Thursday 25 March 2021

The twitch of a lemming’s nose

The twitch of a lemming’s nose

the Travelling Stories project
Buxton Museum and Art Gallery







There is a large vase, round as a fruit, rich as a treasure with an eagle lifting her wings across its flanks, a beak open to snap at reckless folk trying to pick from whatever delights are held in that round belly. Made by William de Morgan, the vase has gone from the Derbyshire School Loans Service to the de Morgan Collection in Barnsley. For the Travelling Stories project, writer and artist Rob Young has been investigating the vase at a distance….

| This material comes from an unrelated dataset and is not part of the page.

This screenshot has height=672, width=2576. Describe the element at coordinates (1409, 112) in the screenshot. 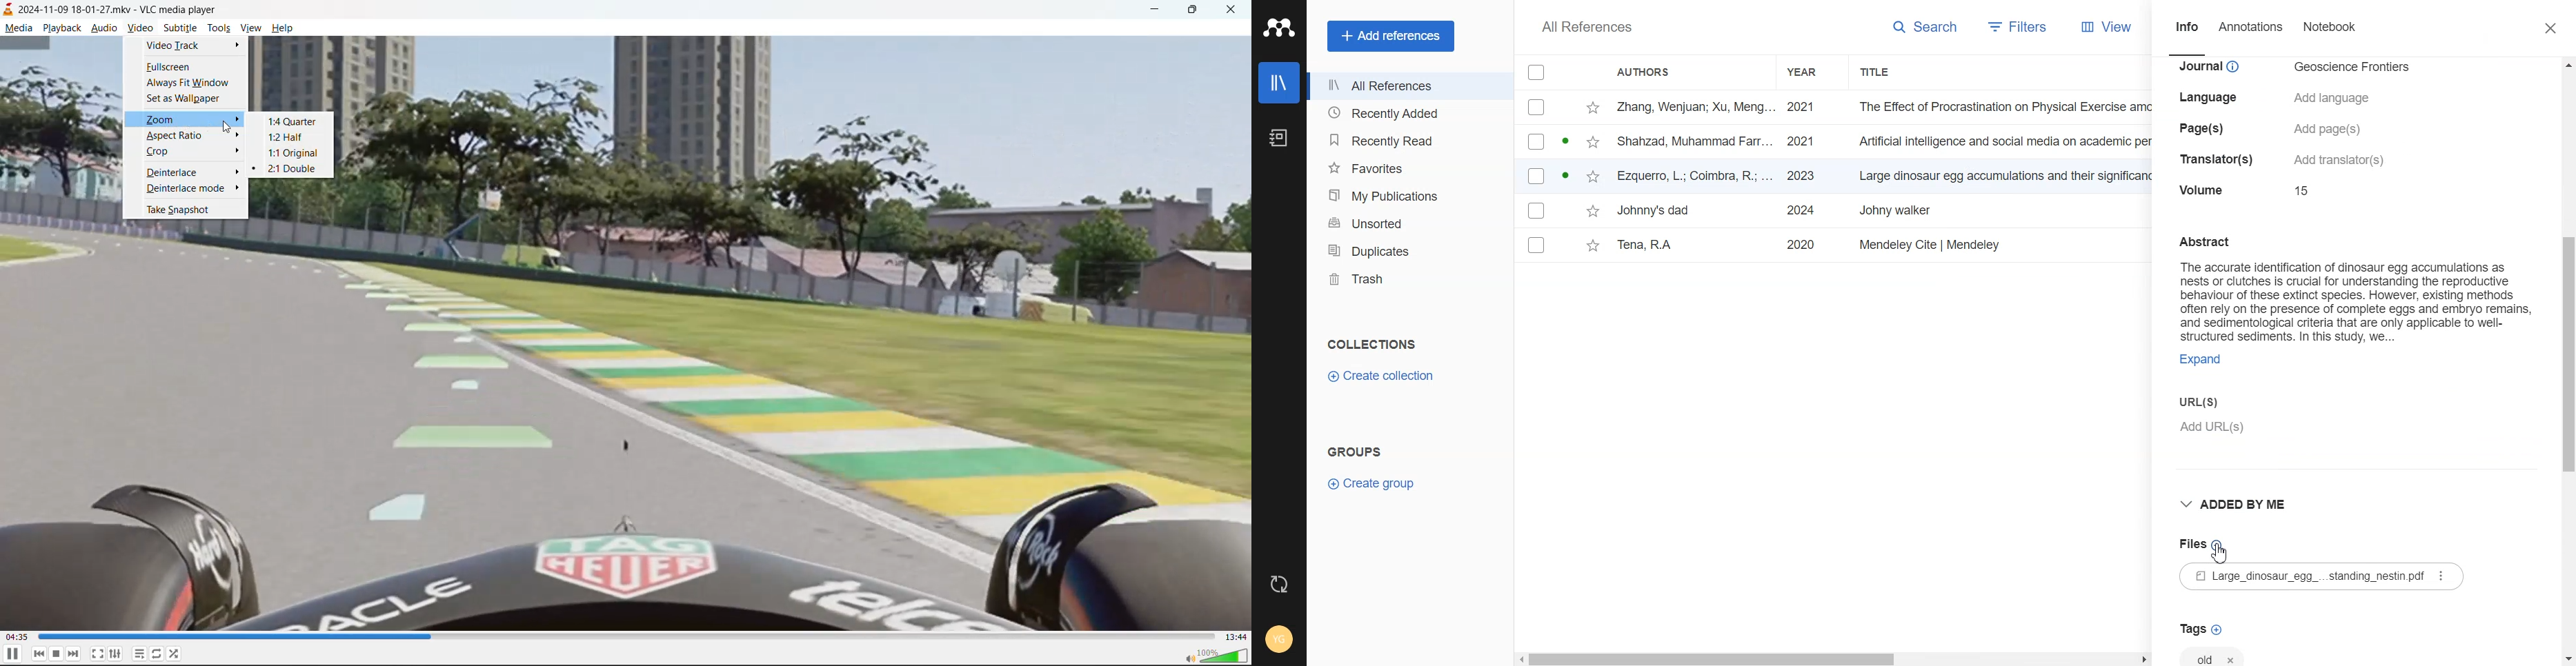

I see `Recently Added` at that location.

“I came to the project as an audience member, without any preconception. I asked the questions an eight-year-old boy would ask. Why is this interesting? What bits are boring? What bits are good? Let’s hold it up to the light and see what shimmers. To my unexpected delight, I was completely and utterly charmed” Rob Young


Rob’s work always spirals outwards in unexpected directions. He has been making activity films, printing T-shirts, creating stories, making shadow puppets. For now, here is a flicker of an eagle shadow puppet. There is more, much more, to come but we are working closely with the de Morgan collection so that everything can be released as exciting activities to do when everything is ready. Keep an eye open for “how to make a shadow puppet” and “Rob Young writing workshop”


Some of us are looking further north…..


The artists working with material remaining in Buxton have been looking at carvings from the people’s of the Arctic. There are stone carvings and kayak models of delicate skin stretched over wooden rams. There are exquisite carved spoons from the Sami of Scandinavia and an antler etched with reindeer and cut short. A drumstick perhaps?



Here are some snippets, leaves from Ingrid Karlsson’s work blown in to tempt us with what will come as a whole


Image 1: the icecap is melting at an alarming and accelerating speed


Image 2: Sámi seasons: in the autumn, frost night arrive and the reindeer llok for ground lichen to eat. Bulls are rounded up for slaughter. 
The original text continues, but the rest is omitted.